Nachhaltiges Bauen: Unabhängig davon, wie viel Wohnraum nun tatsächlich gebraucht wird: Aktuelle Mindeststandards für Wohnbauten sind für den Klimaschutz nicht ausreichend. Neue Bebauungspläne müssen ausnahmslos im Passivhausstandard und als Autofreie Siedlungen ausgewiesen werden. Dachbegrünung und Anlage/Erhalt von begrünten Vorgärten werden dabei zur Pflicht und deren Umsetzung streng kontrolliert.
„Wir brauchen keine weiteren Prüfaufträge und Fortschrittsberichte, wie sie Anträge für die kommende Ratssitzung am 10. Juli vorsehen, sondern sofort wirksam werdende Entscheidungen! Die Anerkennung des „Klimanotstandes“ auch in Essen durch den Rat der Stadt hält diese Verpflichtung in Erinnerung!“ so das Moderatorenteam Georg Nesselhauf, Dr. Dieter Küpper, Dr. Martin Arnold und die am RUTE mitarbeitenden Gruppen.
Eine weitere offene, d.h. weiter ergänzbare Liste mit Forderungen und Beispielen ist einzusehen auf www.umwelttisch.de.
Hilft es dem Klima, wenn ausgerechnet energieintensive bauliche Maßnahmen gefordert werden? Besser wäre es angesichts der s. g. Grauen Energie sicherlich, die vorhandenen Gebäude besser zu nutzen, d. h. auf weniger qm zu wohnen.
Wäre der Adressat bzgl, autofreier Wohnquartiere nicht eher der Bund? Der müsste schließlich die rechtlichen Voraussetzungen für die Festsetzung davon in B-Plänen ermöglichen und definieren, was das genau ist und was angesichts des hohen Schutzes des Wohnens im GG (Art. 13) passiert, wenn ein Bewohner doch ein Auto kauft. Wenn derjenige auch noch Eigentümer ist (Art. 14), wird das noch schwieriger. Oder meint autofreies Wohnen doch nur, dass man vor der eigene Tür keinen Autoverkehr will? Dürfen in rechtlich so festgelegten Baugebieten auch Bagger zum Bauen fahren oder Rettungswagen?

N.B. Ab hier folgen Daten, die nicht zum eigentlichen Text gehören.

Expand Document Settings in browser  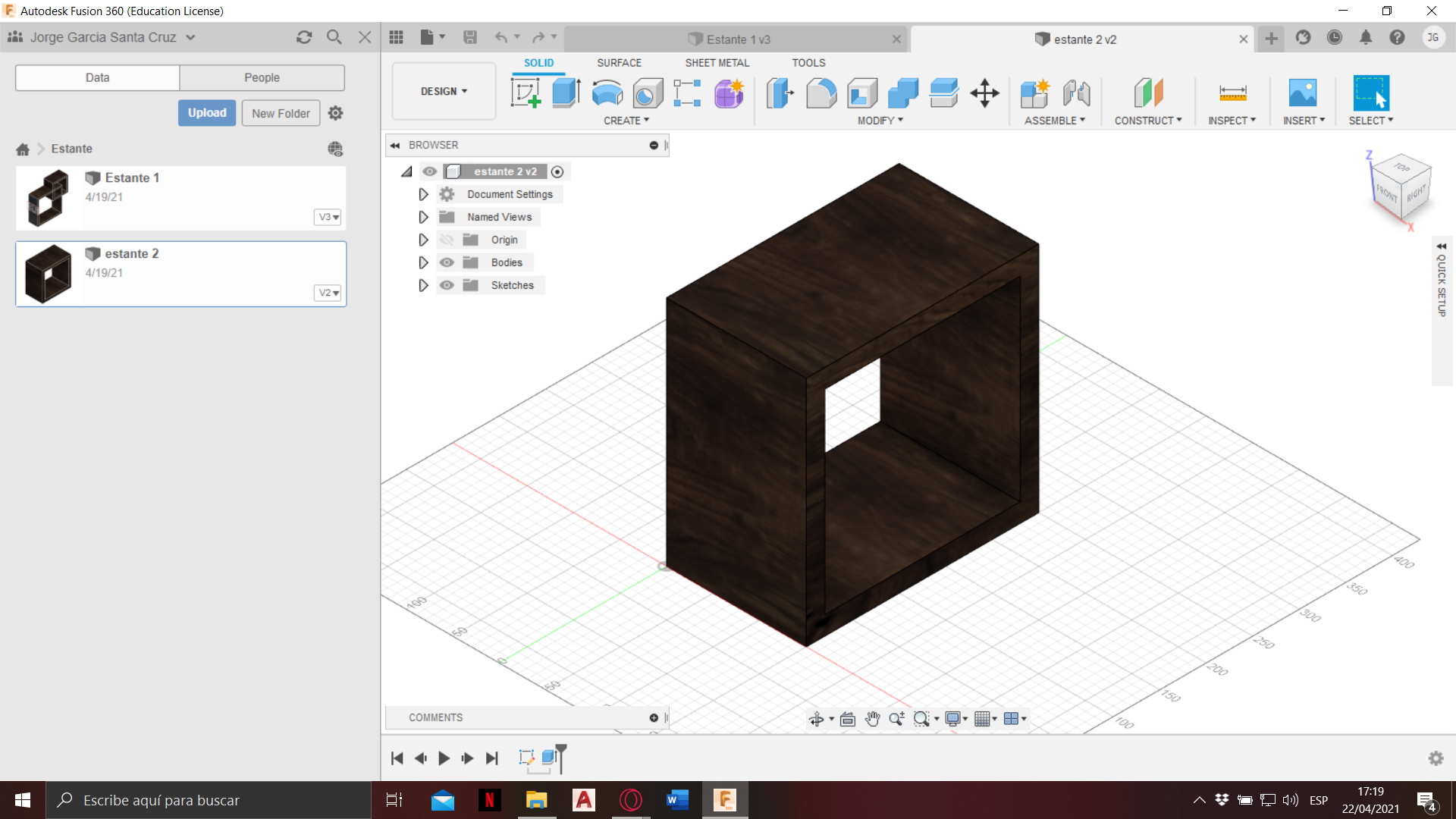pos(424,194)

Welche Straftaten sind eigentlich im Falle eines Klimanotstandes nicht strafbar, um im Sinne von § 34 StGB eine gegenwärtige, nicht anders abwendbare Gefahr für Leben, Leib, Freiheit, Ehre, Eigentum oder ein anderes Rechtsgut von sich oder einem anderen abzuwenden?